Dans une décision du 28 mars 2025, l’Autorité de la concurrence considère qu'il y a eu abus de "position dominante" de la part de la marque Apple dans la mise en place du dispositif de ciblage publicitaire App Tracking Transparency (ATT) durant une période s’étendant d’avril 2021 à juillet 2023. Le dispositif élaboré par la firme américaine imposait aux entreprises tierces une procédure particulièrement complexe de recueil du consentement à l'exploitation des données personnelles.
Selon l'Autorité, la "non-neutralité" du dispositif pénalisait particulièrement les petits éditeurs, plus dépendants de "la collecte de données tierces pour financer leur activité".
Un préjudice pour les éditeurs d'application et les fournisseurs de services publicitaires
L’App Tracking Transparency répond en partie au règlement général sur la protection des données (RGPD) en demandant aux usagers, préalablement à l’installation d’une application sur un iPhone ou un iPad, leur consentement à la communication de leurs données personnelles.
Si l’Autorité considère que l’objectif "n’est pas critiquable en soi", elle juge les modalités de sa mise en œuvre "abusives au sens du droit de la concurrence" dans la mesure où ce dispositif rend le procédé plus complexe pour des applications tierces (double consentement requis) que pour ses propres applications, faussant ainsi la "neutralité" du dispositif.
Avant même la mise en place de ce dispositif, plusieurs acteurs de la publicité en ligne avaient saisi l’Autorité considérant que l’ATT causait "un préjudice économique certain aux éditeurs d’application et aux fournisseurs de services publicitaires". L’Autorité avait alors décidé de ne pas prendre de mesures conservatoires mais de poursuivre l’instruction sur le fond.
Une collaboration étroite avec la Commission nationale de l'informatique et des libertés (CNIL)

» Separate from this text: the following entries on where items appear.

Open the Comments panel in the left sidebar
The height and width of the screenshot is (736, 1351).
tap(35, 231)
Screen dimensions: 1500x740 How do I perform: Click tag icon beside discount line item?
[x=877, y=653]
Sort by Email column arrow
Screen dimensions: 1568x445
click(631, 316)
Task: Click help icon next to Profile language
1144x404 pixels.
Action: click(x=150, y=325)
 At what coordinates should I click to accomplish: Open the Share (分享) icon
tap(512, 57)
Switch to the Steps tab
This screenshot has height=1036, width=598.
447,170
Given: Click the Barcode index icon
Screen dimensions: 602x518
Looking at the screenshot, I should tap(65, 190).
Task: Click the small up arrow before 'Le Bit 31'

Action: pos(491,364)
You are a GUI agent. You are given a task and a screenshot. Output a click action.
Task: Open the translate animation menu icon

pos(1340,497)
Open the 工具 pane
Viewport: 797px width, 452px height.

Selon l'Autorité, le système mis en place par Apple "engendre une multiplication des fenêtres de recueil de consentement compliquant excessivement le parcours des utilisateurs d’applications tierces au sein de l’environnement iOS" ce qui d'ailleurs avait déjà été observé par la Commission nationale de l'informatique et des libertés (CNIL) dans un avis de 2022.
Auparavant, la CNIL avait déjà sanctionné l’entreprise américaine pour avoir porté atteinte à l’article 82 de la loi informatique et libertés concernant la directive ePrivacy, la firme se dispensant du consentement des utilisateurs pour ses applications propres jusqu’à la mise en œuvre de l’iOS 15.
L’Autorité rappelle que la décision d’une sanction à l’encontre d’Apple s’appuie sur un travail de collaboration avec la CNIL. L'Autorité évoque les engagements pris par les deux institutions dans le cadre de leur déclaration conjointe signée en décembre 2023 "Concurrence et données personnelles : une ambition commune".
Au niveau européen, en septembre 2024, Apple a fait l'objet d'un arrêt de la Cour de justice de l'Union européenne (CJUE), pour avantages fiscaux, la condamnant à rembourser 13 milliards d'euros à l'Irlande. Dans un second arrêt du 10 septembre 2024, la CJUE condamnait aussi Google, un autre géant du numérique, pour "abus de position dominante".